As for this problem, I would suggest you use 3 tables: one for the foods (let's call it foods), one for the nutrients (nutrients), and one for the specific nutrients of each food (foods_nutrients).
The foods table should have a unique index for referencing and the food's name. If the food has other data associated to it (maybe a link to a picture or a description), this data should also go here. Each separate food will get a row in this table.

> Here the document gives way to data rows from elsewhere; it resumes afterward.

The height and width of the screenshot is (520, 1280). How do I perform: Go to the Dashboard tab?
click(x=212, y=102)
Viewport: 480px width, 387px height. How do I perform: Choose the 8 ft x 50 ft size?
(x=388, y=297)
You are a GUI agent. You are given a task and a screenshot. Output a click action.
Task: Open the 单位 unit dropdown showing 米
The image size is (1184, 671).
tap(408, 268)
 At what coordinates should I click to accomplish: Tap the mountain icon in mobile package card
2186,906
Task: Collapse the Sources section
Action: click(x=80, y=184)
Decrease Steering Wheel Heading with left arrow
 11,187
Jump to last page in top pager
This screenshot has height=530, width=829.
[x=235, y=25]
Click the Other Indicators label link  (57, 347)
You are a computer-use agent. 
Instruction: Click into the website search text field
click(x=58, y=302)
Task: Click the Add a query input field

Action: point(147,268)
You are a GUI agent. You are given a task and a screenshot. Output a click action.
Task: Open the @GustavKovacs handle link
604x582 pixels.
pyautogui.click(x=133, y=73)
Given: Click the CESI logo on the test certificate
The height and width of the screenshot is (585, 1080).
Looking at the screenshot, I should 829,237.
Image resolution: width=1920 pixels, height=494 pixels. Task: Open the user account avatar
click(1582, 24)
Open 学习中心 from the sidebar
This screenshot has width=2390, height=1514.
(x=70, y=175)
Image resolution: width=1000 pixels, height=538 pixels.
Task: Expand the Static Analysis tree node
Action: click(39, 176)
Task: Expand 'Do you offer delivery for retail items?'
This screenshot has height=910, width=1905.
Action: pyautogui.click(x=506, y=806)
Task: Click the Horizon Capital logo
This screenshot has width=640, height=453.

The nutrients table should also have a unique index for referencing and the nutrient's name. Each of your 162 nutrients will get a row in this table.
Then you have the crossover table containing the nutrient values for each food. This table has three columns: food_id, nutrient_id and value. Each food gets 162 rows inside this table, oe for each nutrient.
This way, you can add or delete nutrients and foods as you like and query everything independent of programming language (well, using SQL, but you'll have to use that anyway :) ).
Let's try an example. We have 2 foods in the foods table and 3 nutrients in the nutrients table:
+------------------+
| foods |
+---------+--------+
| food_id | name |
+---------+--------+
| 1 | Banana |
| 2 | Apple |
+---------+--------+
+-------------------------+
| nutrients |
+-------------+-----------+
| nutrient_id | name |
+-------------+-----------+
| 1 | Potassium |
| 2 | Vitamin C |
| 3 | Sugar |
+-------------+-----------+
+-------------------------------+
| foods_nutrients |
+---------+-------------+-------+
| food_id | nutrient_id | value |
+---------+-------------+-------+
| 1 | 1 | 1000 |
| 1 | 2 | 12 |
| 1 | 3 | 1 |
| 2 | 1 | 3 |
| 2 | 2 | 7 |
| 2 | 3 | 98 |
+---------+-------------+-------+
Now, to get the potassium content of a banana, your'd query:
SELECT food_nutrients.value
FROM food_nutrients, foods, nutrients
WHERE foods_nutrients.food_id = foods.food_id
AND foods_nutrients.nutrient_id = nutrients.nutrient_id
AND foods.name = 'Banana'
AND nutrients.name = 'Potassium';
Use the second (more normalized) approach.
You could even get away with fewer tables than you mentioned:
tblNutrients
-- NutrientID
-- NutrientName
-- NutrientUOM (unit of measure)
-- Otherstuff
tblFood
-- FoodId
-- FoodName
-- Otherstuff
tblFoodNutrients
-- FoodID (FK)
-- NutrientID (FK)
-- UOMCount
It will be a nightmare to maintain a 160+ field database.
If there is a time element involved too (can measurements change?) then you could add a date field to the nutrient and/or the foodnutrient table depending on what could change.